Robert Miles Parker

1939–2012

Robert Miles Parker was an artist and preservationist whose pen-and-ink drawings of urban landscapes displayed a whimsical delight in storefronts, apartment buildings, houses and theaters. His lively Manhattan’s architectural drawings were representational but far from architecturally precise. His drawings were shown in both private galleries and public places, including the Empire State Building, the New York Public Library and the Museum of the City of New York.

“Upper West Side: New York,” a book of Mr. Parker’s drawings of buildings, street scenes and cityscapes, along with personal commentary, was published by Harry N. Abrams in 1988. Other books include “L.A.,” featuring drawings of Los Angeles, and “Images of American Architecture,” a collection of drawings from around the United States.

Most recently Mr.
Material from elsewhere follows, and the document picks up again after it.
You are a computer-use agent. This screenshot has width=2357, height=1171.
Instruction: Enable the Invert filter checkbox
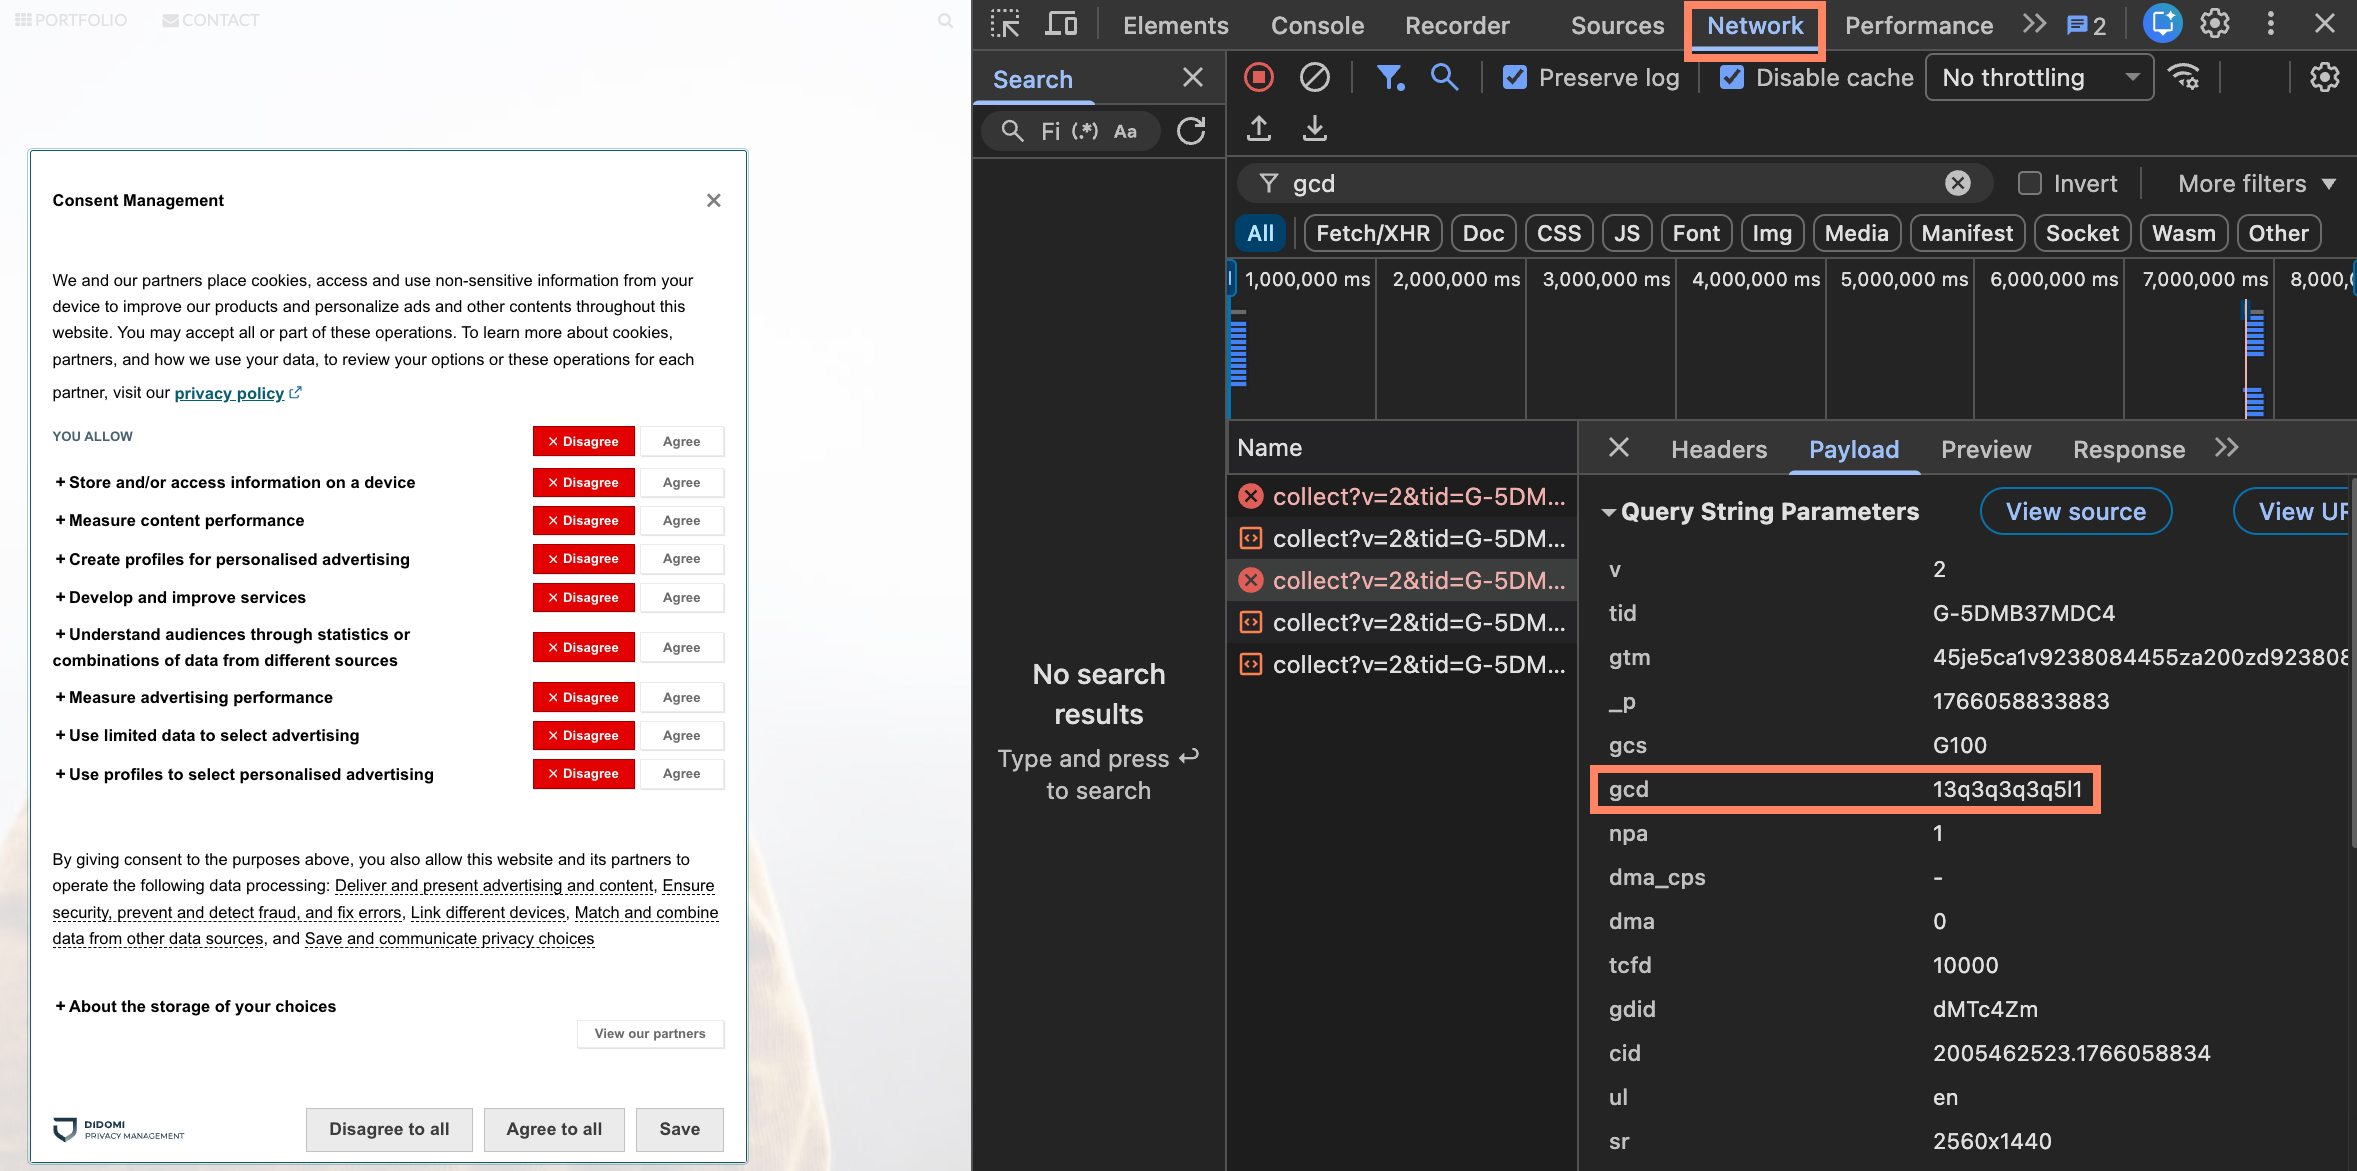2029,183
Parker was known for his drawings of Broadway theaters, both their facades and their interior details, portraying the handsome intricacies of their designs with suggestive loops and squiggles, a kind of controlled capriciousness. They demonstrated the evolution of work that had grown more fanciful over the years. Beginning in the 1980s, making his way through more than 30 Broadway theaters, Mr. Parker made well over 200 drawings, like those of the Shubert on West 44th Street, depicting it as the home of “A Chorus Line,” and the Majestic down the street, where “The Phantom of the Opera” remains a fixture.
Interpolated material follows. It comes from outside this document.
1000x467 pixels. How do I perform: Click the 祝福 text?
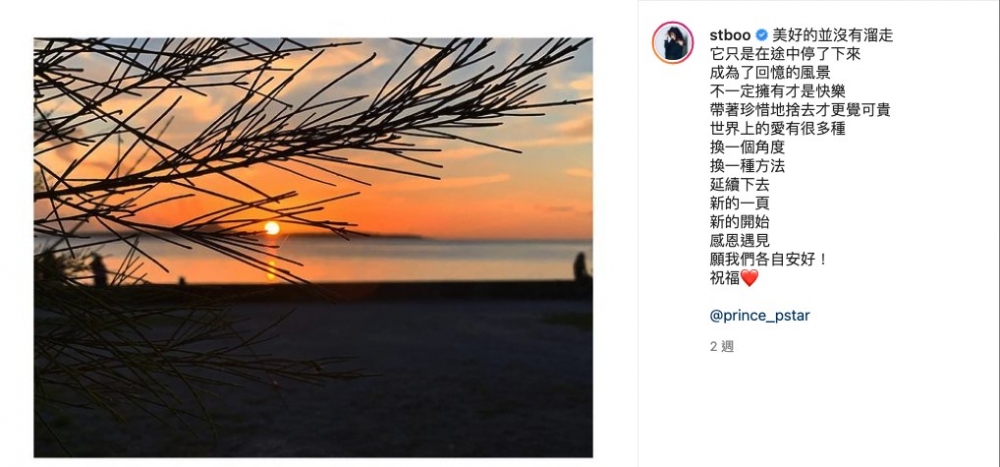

Along with being an artist, Miles founded the Save Our Heritage Organization , known as SOHO, in San Diego, which raised money to reclaim a number of Victorian houses and other neglected buildings in the city. With the County of San Diego, SOHO also created Heritage Park in the city’s Old Town section, where a handful of historic structures, including the Sherman-Gilbert House, were relocated.